Cochrane Crowd employs two strategies to ensure accuracy of contributor screening decisions. Firstly, each contributor is required to complete an interactive, bespoke customised training module prior to commencing each task, designed to improve their likelihood of making the correct classification for each record (‘individual accuracy’). Secondly, each record is reviewed and classified by multiple contributors, with an agreement algorithm used to improve the crowd’s likelihood of making the correct classification for each record (‘collective accuracy’). Typically, either three or four (depending on the task and experience of the individual screeners) consecutive identical classifications are required for a record to be labelled as either an RCT or not an RCT and removed from the screening task. Breaks in the consecutive chain, or ‘unsure’ classifications, are reviewed by crowd ‘resolvers’, highly experienced crowd contributors who make a final classification decision. Contributors are also supported in the screening task by the use of pre-specified highlighted words and phrases added automatically to each record they assess. These highlights flag notable parts of a title or abstract, and are used to direct a screener’s attention to key phrases or words which may help them make a classification decision (Fig. 1). On Cochrane Crowd, red highlights are used to flag words that may appear on citations that are unlikely to be relevant, whilst yellow highlights indicate particularly relevant keywords (such as ‘randomly assigned’, in an RCT classification task).

Citation screening task

Citations for screening were generated through searches conducted according to the review protocol [18] (Appendix 1). The initial search identified a total of 10,223 records; after the removal of duplicates, 9546 records remained for screening.
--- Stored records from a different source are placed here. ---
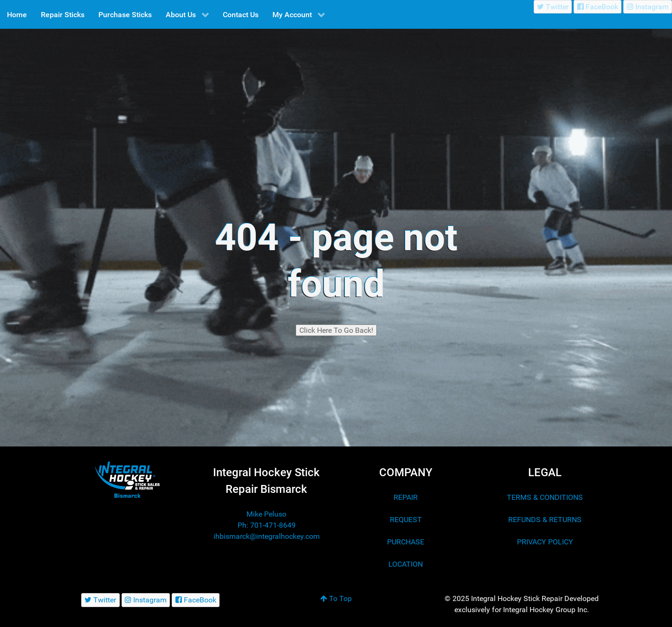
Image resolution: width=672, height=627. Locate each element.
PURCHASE (406, 542)
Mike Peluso (266, 514)
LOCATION (406, 564)
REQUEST (406, 519)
We created two identical citation-screening tasks on the Cochrane Crowd platform: one task for the systematic review author team (n = 4), comprising experienced researchers undertaking the systematic review (hereafter the ‘review team’), and the second task for existing registered users on the Cochrane Crowd platform (hereafter ‘the crowd’ – see details below). The screening task presented all contributors with a series of journal titles and abstracts identified from the review searches and asked them to determine whether each record may be relevant to the topic of the review (see Fig. 1). Unlike previous tasks hosted on Cochrane Crowd, this task was a ‘topic-based’ assessment task whereby the crowd was tasked with determining the potential topic relevance of each citation rather than assessing it based on study design. Three possible classification choices were available: Potentially relevant, Not relevant, and Unsure (for more information on what these classification terms meant see the Task Training section below). Terms for highlighting were pre-specified and based on the review search terms used (e.g. cardiotocography; training; course) and added as yellow highlights to records where they appeared. Red warning highlights were not used for this task.

The crowd

Cochrane Crowd contributors were approached via email invitation, giving details of the review and the citation-screening task. All crowd contributors who had screened 100 or more records in Cochrane Crowd’s RCT identification task were invited to participate: this is a standard entry criterion for all more complex tasks on the platform. A ‘frequently asked questions’ document gave more detail about the study (Appendix 2). We offered a certificate of participation to all contributors, and acknowledgement in the published systematic review for those who screened 250 or more records. The Cochrane Crowd community is open to anyone with an interest in healthcare including healthcare professionals and students, researchers, patients, carers and members of the general public.

Task training

We developed a task-specific online training module, hosted on Cochrane Crowd. This consisted of an introduction to the review topic and 20 practice records. It also included a description of the classification options available: Possibly relevant, Not relevant, and Unsure and guidance on when to use which option. In brief, Possibly relevant was to be used when records described or reported on both healthcare professional training and cardiotocography; Not relevant was to be used for records that were clearly not about both of one of those elements; Unsure was to be used if a participant was not sure either because the record contained very little information (for example a title-only record) or because the available information was simply not clear (see Appendix 3 for a pdf version of the training module). There was no pass mark for the training module and contributors could repeat the training as often as they wished. Both the crowd and the author team completed the same set of training records.

Agreement algorithm

We used different agreement algorithms for the review team and the crowd. For the review team, we used the standard recommended algorithm for citation-screening for systematic reviews as recommended by the Cochrane Handbook [20]. Two independent contributors assessed each record and made a judgement as to whether the record was potentially relevant, not relevant or that they were unsure. Records that received discordant assessments had a final decision determined by a third member of the review team.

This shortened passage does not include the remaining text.